Under John Paul II, the media pope, the saints came thick and fast. Karol Wojtyla beatified and canonised more people than any of his predecessors. Perhaps he felt the need somehow to compensate his church for all the members his crankish mediaevalism was losing it. Then again, perhaps he was simply having fun, as when he promoted to official venerability the great whited sepulchre of World War II, Eugenio Pacelli.

Political saints still differ from religious ones in that religious saints must be physically dead in order to qualify. In the case of political saints, brain-dead will suffice. Which brings us to New Labour and its newly-appointed chairperson: the blessed Ann Clwyd, patron saint of Baghdad and points Abu Ghraibward. As the divine Tony's special envoy on human rights, as you may recall, she made rather a spectacle of herself during the early days of our glorious crusade in Iraq, regurgitating stories of Saddamite torture and mass graves like something in a hair shirt informing the populace that the Jews had eaten their babies.

So energetic was the Blessed Annie in pursuit of Iraqi human rights that she didn't know about the US forces' recreation centre at Abu Ghraib until she read about it in the papers. So outspoken was her moral courage that she denounced playtime with hooding and humiliation as a "fundamental error in policy". You can see that the Blessed Annie is eminently suited for high office in the holy choirs of New Labour's historic third term; her intellectual honesty and rhetorical fire are practically the equal of Geoff Hoon's, or even John O'Farrell's.
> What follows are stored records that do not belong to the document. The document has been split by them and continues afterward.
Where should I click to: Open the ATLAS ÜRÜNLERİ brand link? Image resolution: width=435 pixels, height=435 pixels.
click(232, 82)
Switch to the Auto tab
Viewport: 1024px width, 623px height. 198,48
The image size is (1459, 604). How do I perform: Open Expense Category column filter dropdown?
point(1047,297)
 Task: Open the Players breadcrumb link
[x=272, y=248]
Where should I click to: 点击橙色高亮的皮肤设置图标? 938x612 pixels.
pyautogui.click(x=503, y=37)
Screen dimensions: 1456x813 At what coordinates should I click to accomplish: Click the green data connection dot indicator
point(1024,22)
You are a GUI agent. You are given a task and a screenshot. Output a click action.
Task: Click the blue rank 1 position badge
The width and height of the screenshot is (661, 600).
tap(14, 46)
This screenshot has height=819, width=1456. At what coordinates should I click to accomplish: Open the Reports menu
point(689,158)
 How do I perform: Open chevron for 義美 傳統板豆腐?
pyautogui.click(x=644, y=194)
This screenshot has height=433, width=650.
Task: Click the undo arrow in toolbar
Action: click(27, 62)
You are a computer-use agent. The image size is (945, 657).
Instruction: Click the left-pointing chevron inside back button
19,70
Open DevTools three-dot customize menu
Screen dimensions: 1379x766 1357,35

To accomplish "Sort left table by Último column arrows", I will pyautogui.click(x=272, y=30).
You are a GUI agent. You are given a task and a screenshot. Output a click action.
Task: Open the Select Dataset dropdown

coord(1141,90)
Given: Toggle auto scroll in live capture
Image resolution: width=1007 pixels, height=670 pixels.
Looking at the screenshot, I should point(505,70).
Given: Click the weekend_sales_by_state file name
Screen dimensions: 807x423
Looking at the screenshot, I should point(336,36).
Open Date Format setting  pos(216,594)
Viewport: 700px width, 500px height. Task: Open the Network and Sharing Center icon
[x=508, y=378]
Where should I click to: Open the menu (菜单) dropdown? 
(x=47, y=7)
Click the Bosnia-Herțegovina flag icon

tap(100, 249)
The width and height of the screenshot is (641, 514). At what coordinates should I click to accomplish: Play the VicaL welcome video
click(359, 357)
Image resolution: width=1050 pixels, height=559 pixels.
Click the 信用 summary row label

Perhaps it's just one of the many advantages of being out of touch, but it seems to me that the Blessed Annie has not been heard of for some time. I did read a while ago that she'd been made a Privy Counsellor, presumably as a reward for something or other; but her breathless paeans to Iraq's Salvadorean democracy seem not nearly so prolific of late. Can't think why.

Still, we must wish her well, just as we must hope for the speedy canonisation of the Venerable Pius XII. No one who hopes for the final collapse of Vatican Incorporated, or longs to see New Labour laughed out of office at last, can afford to regret the rise of two such resplendent ethical gargoyles.